Nonostante il trattato, solo nei mesi dell' "Emergenza Nord Africa", com'è stata ufficializzata nell'aprile scorso la nuova ondata di sbarchi dal Mediterrano, sono arrivati sulle nostre coste 22.216 migranti. A questi andrebbero aggiunti gli oltre duemila che sono morti in mare, secondo i dati raccolti da Fortress Europe. Molti di loro erano già profughi in Libia, scappati dalla guerra o dalle carestie: somali, eritrei, ivoriani, afghani, pakistani e molti altri.

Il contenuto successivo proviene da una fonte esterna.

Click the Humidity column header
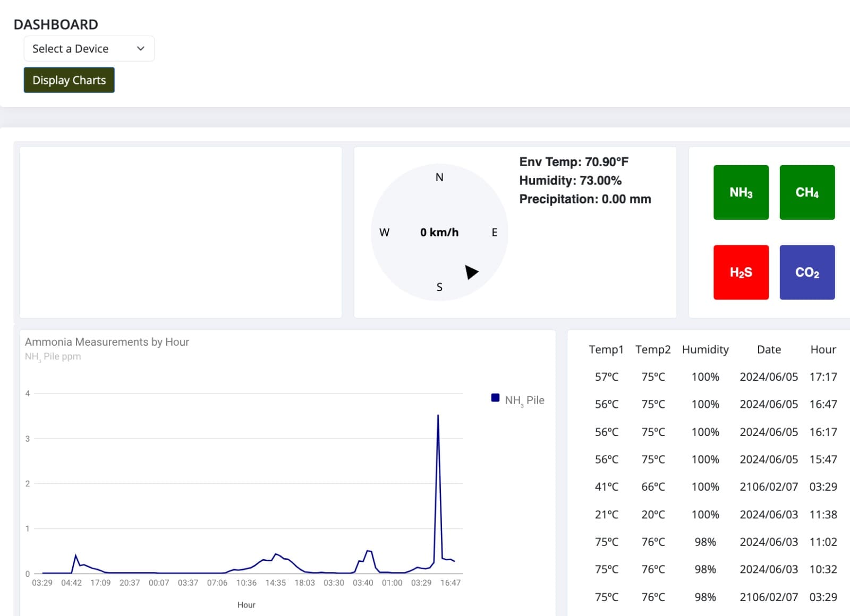[x=706, y=349]
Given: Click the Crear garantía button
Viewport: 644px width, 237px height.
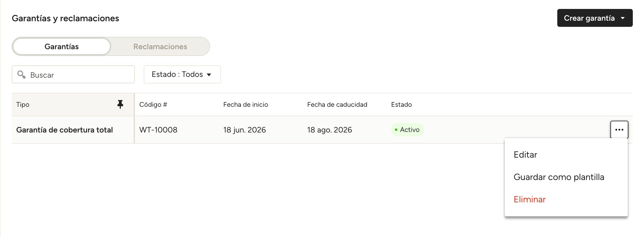Looking at the screenshot, I should click(595, 18).
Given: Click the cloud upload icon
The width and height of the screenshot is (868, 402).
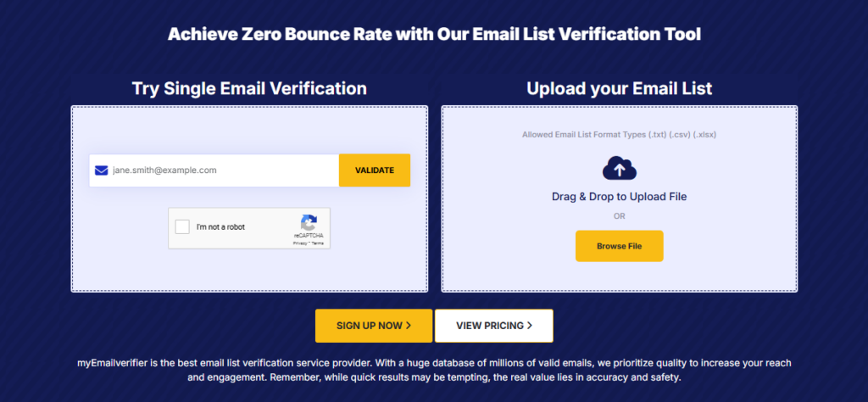Looking at the screenshot, I should 619,170.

Pubblicato da Lorenzo Bernini



Per loro in Italia esistono tre tipi di permessi di soggiorno, riconosciuti ai rifugiati: l'asilo politico, la protezione sussidiaria e quella umanitaria. «Nel '98, quando è nato il nostro servizio - racconta Dela Ranci, fondatrice di Terrenuove, una cooperativa di Milano che offre agli immigrati consulenza psicologica gratuita - i rifugiati scappavano soprattutto per cause politiche, etniche, religiose. Erano persone più consapevoli, che sapevano di aver pagato con la fuga, e magari con violenze e torture, delle loro scelte di vita. Oggi la maggior parte dei rifugiati che si rivolge a noi è scappata da guerre, carestie, povertà. Sono situazioni collettive, che fanno parte di una storia di popolo, spesso non personale. Soprattutto, sono situazioni che pochi di loro hanno scelto».